Will you quote precisely the lines that run from the top of the material below to the line containing "Diario de La Mancha (446, 2293)", both ends included?

------------------------------------------------------------

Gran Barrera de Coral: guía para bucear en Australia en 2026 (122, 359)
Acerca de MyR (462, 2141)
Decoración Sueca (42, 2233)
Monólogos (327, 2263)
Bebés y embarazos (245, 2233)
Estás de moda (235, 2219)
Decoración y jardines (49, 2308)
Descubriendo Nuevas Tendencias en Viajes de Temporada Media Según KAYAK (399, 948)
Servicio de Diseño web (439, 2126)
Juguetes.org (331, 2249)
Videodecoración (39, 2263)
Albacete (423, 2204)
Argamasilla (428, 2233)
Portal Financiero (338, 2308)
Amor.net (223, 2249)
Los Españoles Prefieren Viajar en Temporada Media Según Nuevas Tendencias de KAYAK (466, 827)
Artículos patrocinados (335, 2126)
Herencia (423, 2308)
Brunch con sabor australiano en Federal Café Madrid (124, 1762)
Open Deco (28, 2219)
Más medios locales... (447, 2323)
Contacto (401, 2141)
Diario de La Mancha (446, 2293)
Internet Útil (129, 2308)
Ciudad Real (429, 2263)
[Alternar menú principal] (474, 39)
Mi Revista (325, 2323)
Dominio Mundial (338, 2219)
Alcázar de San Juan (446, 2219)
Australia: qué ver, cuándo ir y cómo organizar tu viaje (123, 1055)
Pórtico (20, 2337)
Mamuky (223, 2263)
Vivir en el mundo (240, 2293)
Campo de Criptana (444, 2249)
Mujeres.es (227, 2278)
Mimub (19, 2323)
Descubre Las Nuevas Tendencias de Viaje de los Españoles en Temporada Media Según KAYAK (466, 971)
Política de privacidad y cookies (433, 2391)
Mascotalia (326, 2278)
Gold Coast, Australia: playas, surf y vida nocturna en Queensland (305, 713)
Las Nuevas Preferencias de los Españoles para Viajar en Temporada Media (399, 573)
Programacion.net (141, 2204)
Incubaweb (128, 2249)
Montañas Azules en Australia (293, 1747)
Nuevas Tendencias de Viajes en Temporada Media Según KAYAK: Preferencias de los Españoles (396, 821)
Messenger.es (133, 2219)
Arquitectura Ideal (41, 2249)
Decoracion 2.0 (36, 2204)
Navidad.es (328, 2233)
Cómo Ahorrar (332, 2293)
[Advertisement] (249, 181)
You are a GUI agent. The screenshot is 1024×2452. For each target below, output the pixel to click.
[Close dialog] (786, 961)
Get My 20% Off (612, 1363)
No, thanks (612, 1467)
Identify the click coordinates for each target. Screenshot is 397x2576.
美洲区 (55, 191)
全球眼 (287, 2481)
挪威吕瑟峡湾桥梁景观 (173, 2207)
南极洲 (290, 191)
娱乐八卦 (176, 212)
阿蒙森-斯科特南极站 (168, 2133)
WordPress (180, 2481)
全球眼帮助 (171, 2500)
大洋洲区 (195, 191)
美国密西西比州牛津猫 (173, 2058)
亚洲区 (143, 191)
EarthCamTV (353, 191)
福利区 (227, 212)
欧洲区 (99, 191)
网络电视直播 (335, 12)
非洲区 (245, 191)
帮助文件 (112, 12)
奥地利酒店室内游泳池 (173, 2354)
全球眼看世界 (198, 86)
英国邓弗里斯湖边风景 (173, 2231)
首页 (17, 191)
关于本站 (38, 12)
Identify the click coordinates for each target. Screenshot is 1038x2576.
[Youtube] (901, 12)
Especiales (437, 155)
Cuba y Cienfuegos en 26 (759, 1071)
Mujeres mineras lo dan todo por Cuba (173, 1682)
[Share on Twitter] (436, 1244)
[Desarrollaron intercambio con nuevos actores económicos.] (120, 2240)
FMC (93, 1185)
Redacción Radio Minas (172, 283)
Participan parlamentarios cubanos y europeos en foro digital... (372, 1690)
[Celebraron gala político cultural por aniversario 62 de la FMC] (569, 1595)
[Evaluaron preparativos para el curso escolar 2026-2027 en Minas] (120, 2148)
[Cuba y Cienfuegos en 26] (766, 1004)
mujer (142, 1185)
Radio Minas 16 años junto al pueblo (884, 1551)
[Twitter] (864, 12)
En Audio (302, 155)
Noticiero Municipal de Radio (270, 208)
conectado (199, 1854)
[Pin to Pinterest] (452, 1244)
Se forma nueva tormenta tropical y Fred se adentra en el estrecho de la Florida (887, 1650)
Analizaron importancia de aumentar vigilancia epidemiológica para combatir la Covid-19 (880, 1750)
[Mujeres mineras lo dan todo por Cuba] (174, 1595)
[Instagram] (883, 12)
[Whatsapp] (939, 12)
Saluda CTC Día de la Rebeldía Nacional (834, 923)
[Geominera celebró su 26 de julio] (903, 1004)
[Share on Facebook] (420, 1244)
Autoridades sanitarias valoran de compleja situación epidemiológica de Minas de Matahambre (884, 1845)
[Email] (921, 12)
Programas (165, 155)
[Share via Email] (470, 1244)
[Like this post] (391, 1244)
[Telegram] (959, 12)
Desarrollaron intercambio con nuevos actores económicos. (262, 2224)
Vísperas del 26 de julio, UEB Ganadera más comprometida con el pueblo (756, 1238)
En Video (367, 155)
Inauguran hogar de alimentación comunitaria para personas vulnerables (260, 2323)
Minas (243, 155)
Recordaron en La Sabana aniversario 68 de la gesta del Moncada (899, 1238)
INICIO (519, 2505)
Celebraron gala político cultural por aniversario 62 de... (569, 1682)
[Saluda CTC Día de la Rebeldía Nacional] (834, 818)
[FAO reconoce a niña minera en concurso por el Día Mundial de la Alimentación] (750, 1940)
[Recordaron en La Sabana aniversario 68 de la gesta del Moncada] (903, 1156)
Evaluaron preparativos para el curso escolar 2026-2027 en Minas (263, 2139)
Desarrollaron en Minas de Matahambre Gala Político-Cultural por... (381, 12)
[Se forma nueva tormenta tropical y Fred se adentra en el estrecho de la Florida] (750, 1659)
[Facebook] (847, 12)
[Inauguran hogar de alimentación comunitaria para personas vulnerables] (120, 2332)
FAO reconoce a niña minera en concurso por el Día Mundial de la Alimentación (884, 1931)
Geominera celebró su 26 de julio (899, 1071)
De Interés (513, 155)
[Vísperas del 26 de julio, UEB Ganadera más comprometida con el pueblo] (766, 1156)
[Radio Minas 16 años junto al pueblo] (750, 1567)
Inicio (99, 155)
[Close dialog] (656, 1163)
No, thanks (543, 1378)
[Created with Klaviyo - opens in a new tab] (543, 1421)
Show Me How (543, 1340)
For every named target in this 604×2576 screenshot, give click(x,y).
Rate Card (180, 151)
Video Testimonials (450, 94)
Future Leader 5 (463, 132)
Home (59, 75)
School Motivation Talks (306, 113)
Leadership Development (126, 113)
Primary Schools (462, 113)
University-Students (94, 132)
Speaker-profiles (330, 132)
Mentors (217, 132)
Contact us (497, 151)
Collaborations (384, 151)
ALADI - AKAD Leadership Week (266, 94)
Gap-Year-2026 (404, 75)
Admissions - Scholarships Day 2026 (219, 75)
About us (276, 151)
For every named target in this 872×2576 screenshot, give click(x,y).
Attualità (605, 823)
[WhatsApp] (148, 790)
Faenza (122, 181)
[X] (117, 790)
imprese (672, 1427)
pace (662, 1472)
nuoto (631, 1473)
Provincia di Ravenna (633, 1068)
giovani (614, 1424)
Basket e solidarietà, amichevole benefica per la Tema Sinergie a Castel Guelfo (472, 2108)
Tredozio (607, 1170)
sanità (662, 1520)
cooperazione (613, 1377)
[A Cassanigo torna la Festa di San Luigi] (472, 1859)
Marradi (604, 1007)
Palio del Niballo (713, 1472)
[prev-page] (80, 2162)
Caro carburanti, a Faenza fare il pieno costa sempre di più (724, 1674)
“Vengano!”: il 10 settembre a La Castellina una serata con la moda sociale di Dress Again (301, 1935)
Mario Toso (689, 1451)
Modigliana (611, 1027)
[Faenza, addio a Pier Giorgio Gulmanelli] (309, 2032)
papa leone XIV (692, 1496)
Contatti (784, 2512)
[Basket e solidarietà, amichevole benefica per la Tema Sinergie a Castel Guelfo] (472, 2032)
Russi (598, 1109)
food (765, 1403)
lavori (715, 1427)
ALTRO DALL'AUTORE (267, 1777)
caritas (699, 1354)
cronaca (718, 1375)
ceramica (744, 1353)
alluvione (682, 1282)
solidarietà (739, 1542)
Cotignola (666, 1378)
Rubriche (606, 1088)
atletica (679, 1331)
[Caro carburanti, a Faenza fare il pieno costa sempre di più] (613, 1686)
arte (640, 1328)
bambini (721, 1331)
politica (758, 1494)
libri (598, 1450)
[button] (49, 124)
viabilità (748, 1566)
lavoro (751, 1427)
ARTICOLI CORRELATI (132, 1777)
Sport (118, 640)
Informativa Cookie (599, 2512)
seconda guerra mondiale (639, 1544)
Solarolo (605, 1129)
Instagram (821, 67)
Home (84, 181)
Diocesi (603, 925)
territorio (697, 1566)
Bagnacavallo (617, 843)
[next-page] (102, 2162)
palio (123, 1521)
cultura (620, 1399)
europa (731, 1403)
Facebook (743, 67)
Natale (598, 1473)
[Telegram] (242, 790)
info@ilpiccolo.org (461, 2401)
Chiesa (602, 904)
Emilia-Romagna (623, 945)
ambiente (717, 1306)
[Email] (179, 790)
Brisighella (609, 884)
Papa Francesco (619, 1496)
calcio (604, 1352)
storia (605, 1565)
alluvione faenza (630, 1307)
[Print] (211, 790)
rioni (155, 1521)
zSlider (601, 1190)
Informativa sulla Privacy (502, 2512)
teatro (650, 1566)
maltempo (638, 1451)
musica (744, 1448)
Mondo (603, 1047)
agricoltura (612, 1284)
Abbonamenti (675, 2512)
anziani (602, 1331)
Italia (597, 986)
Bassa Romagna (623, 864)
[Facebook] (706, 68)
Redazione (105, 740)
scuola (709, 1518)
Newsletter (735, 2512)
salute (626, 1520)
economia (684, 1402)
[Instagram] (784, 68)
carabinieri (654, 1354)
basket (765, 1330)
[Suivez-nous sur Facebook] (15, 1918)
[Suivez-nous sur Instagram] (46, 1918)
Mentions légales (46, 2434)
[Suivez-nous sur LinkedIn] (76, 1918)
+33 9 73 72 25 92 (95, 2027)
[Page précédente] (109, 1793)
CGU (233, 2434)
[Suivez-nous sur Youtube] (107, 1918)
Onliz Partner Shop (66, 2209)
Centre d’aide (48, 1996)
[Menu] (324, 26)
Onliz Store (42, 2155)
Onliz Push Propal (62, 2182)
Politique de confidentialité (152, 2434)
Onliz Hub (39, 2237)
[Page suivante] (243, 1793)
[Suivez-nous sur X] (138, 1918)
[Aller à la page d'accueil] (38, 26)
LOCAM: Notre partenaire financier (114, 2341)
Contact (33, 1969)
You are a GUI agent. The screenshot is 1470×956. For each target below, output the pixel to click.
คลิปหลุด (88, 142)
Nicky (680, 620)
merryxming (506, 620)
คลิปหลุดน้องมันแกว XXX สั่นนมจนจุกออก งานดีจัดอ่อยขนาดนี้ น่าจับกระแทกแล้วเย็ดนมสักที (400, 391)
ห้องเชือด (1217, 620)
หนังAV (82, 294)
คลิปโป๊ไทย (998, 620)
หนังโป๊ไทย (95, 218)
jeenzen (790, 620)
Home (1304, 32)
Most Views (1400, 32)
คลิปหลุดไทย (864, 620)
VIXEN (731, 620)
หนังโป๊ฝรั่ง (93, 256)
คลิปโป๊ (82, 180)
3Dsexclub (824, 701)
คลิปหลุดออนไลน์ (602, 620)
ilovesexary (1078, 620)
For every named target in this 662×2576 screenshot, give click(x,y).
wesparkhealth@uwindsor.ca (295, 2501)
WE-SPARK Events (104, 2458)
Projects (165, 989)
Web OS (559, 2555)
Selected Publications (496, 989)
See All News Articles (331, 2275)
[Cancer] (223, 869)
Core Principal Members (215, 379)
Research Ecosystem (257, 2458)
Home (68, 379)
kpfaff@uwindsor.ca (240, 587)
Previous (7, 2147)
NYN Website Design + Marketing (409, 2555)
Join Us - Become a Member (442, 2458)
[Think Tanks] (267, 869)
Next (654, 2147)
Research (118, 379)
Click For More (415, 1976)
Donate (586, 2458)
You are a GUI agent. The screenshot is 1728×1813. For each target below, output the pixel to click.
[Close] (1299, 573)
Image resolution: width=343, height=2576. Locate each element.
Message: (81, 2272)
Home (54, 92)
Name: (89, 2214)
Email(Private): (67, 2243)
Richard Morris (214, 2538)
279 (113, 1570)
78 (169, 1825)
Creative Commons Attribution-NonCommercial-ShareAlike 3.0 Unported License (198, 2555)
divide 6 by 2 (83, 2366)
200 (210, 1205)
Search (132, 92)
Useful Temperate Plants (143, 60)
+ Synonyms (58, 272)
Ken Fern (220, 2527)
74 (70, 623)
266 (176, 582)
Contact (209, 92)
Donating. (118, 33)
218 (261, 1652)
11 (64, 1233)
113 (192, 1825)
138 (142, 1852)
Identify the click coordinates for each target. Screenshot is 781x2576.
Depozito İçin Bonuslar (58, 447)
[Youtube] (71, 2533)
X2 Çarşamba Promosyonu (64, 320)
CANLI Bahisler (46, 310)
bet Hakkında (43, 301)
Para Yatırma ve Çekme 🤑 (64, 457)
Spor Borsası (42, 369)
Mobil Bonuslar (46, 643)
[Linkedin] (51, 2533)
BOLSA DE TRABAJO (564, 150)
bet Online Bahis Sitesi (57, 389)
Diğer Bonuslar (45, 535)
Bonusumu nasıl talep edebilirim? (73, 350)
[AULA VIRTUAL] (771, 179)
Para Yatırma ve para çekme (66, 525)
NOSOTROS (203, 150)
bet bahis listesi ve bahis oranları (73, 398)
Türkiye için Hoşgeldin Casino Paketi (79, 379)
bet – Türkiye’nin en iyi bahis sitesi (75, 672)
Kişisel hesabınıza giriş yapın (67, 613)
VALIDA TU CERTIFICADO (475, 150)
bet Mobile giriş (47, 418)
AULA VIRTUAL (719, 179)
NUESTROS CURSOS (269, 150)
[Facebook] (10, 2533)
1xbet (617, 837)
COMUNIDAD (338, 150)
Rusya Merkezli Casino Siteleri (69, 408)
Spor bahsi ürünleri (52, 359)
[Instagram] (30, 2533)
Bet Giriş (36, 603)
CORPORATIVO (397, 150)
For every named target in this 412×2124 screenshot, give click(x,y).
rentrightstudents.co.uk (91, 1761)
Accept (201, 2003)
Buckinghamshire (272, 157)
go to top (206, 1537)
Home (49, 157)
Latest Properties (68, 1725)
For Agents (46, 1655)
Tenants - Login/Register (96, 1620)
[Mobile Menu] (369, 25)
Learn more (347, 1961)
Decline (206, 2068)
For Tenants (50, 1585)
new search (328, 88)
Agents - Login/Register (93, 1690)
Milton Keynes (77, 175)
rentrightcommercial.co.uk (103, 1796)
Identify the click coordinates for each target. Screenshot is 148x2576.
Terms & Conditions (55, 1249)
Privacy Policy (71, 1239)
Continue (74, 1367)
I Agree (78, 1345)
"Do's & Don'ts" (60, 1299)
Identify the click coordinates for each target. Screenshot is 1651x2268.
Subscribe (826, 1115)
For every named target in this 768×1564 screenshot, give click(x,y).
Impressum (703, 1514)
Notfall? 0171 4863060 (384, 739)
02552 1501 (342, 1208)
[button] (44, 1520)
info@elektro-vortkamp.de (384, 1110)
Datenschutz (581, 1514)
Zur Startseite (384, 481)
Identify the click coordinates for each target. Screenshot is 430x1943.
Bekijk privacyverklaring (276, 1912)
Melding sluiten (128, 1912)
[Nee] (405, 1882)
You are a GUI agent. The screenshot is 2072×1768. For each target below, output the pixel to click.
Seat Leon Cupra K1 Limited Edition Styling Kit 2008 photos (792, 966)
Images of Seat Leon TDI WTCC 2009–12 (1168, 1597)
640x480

------------------------------------------------------------

Answer for this exercise ▸
Gran Barrera de Coral: guía para bucear en Australia en 2026 (122, 359)
Acerca de MyR (462, 2141)
Decoración Sueca (42, 2233)
Monólogos (327, 2263)
Bebés y embarazos (245, 2233)
Estás de moda (235, 2219)
Decoración y jardines (49, 2308)
Descubriendo Nuevas Tendencias en Viajes de Temporada Media Según KAYAK (399, 948)
Servicio de Diseño web (439, 2126)
Juguetes.org (331, 2249)
Videodecoración (39, 2263)
Albacete (423, 2204)
Argamasilla (428, 2233)
Portal Financiero (338, 2308)
Amor.net (223, 2249)
Los Españoles Prefieren Viajar en Temporada Media Según Nuevas Tendencias de KAYAK (466, 827)
Artículos patrocinados (335, 2126)
Herencia (423, 2308)
Brunch con sabor australiano en Federal Café Madrid (124, 1762)
Open Deco (28, 2219)
Más medios locales... (447, 2323)
Contacto (401, 2141)
Diario de La Mancha (446, 2293)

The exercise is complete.